The more she shared with people on her blog, the more success The Hangry Woman found. Still, some people would leave negative or judgmental comments when she posted pictures or recipes of certain foods.
“So often people just see a picture and their immediate reaction is to type ‘You can’t eat that,’ meaning a diabetic can't eat that. And I think that’s been the problem with a lot of the perception around the disease. There’s a stigma," she says. "But if people read the ingredients and the recipe, they would see it was, in fact, diabetes-friendly. But they would rather just jump to the conclusion that they know my disease better than me.”
“I lead with my diabetes," she continues. "I’m not ashamed of it and I’m not hiding it.

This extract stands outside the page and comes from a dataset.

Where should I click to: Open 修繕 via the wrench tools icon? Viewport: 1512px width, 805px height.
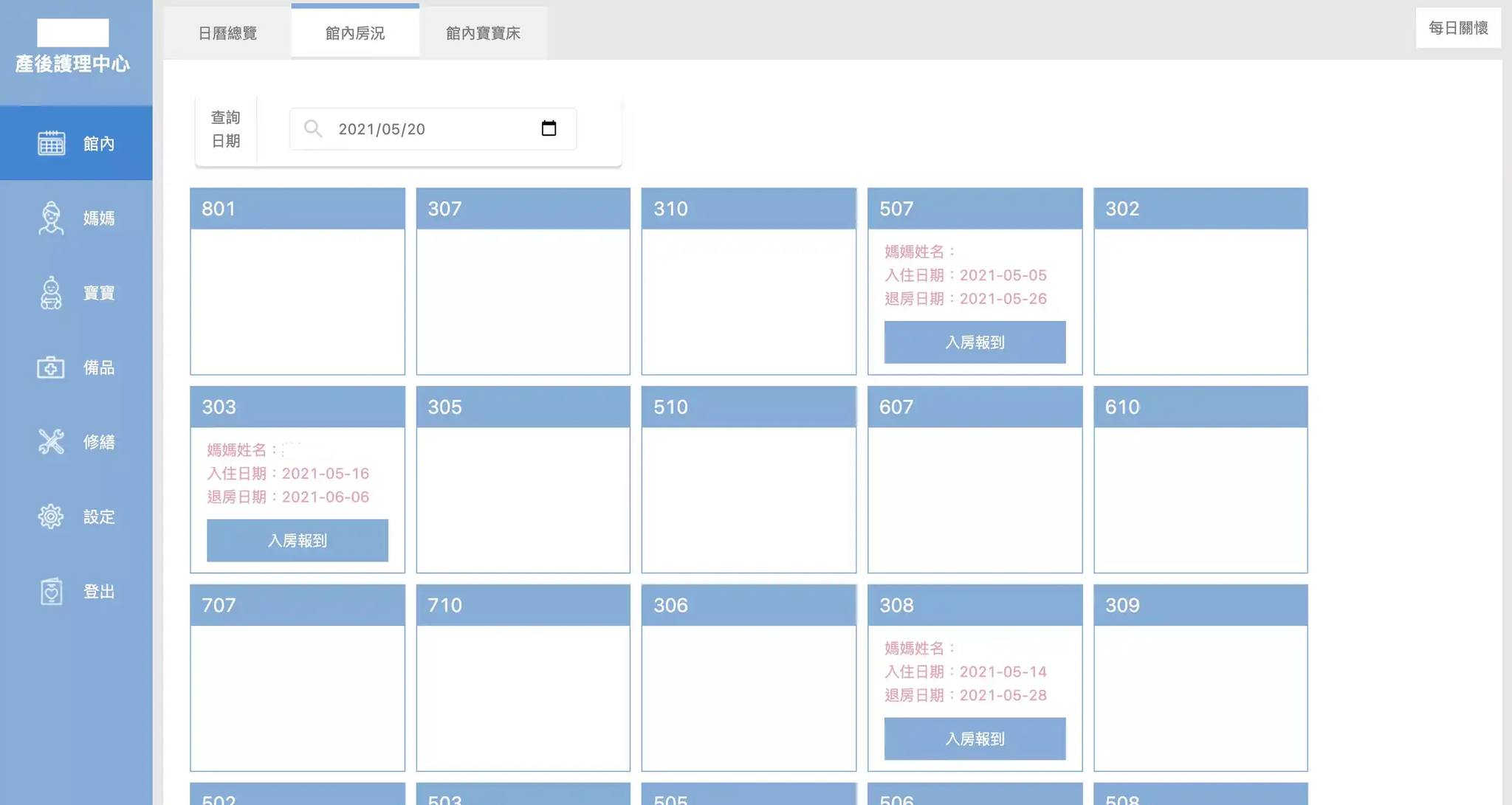(51, 442)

I’m proud to show people that you don’t have to hide from it. It doesn’t have to be all doom and gloom.”
A few months ago, Buckley decided to quit her job to focus on The Hangry Woman and the media company she built around it. But she was nervous, and not just because of the loss of a steady paycheck.
“I was afraid to tell my parents,” she explains. “But my mom was also the person I turned to when I needed advice.” Her mom didn’t mince words. “She told me, ‘This is what you want. I don’t know why you’re second guessing yourself. Just go for it.’”
Since throwing herself fully into The Hangry Woman, Buckley hasn’t looked back. Because of people like her, who embrace their disease as a way to steal its power, the conversation around diabetes is shifting. It's moving away from the shame she was made to feel after her diagnosis and toward a future where people no longer hide having diabetes for fear of judgement.